Pharmacy minister: DH will continue to align primary care contracts
Pharmacy minister Jo Churchill has pledged to continue to align primary care contracts to “incentivise collaboration” and achieve “joined-up service provision”.
The government will also continue to work with the Pharmaceutical Services Negotiating Committee (PSNC) to “develop services and referral pathways” and help achieve greater collaboration across primary care, Ms Churchill told contractors at the local pharmaceutical committee (LPC) conference in London this morning (September 25).
The five-year funding contract for pharmacy – which comes into force next week – “at long last gives continuity” to the sector, and although there is still detail to fill in, the “direction of travel is clear”, Ms Churchill said in her first public address to the sector since her appointment in August.
It outlines “an expanded role” for the sector, which “better utilises and unlocks the potential of the 11,500 pharmacy teams [in England] that are embedded within the [communities] that they serve”, she explained.

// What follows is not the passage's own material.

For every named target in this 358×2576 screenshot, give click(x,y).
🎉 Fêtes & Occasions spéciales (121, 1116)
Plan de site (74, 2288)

These are “exciting times” for primary care, Ms Churchill said, but she acknowledged that it is a “new way of working” that will “take time” for LPCs to get used to.
“We need to work hard to make sure that the public confidence in using community pharmacy continues to grow,” she added.
Other NHS organisations must also “signpost” patients into community pharmacies, to help reinforce the “pharmacy first” thinking, Ms Churchill explained.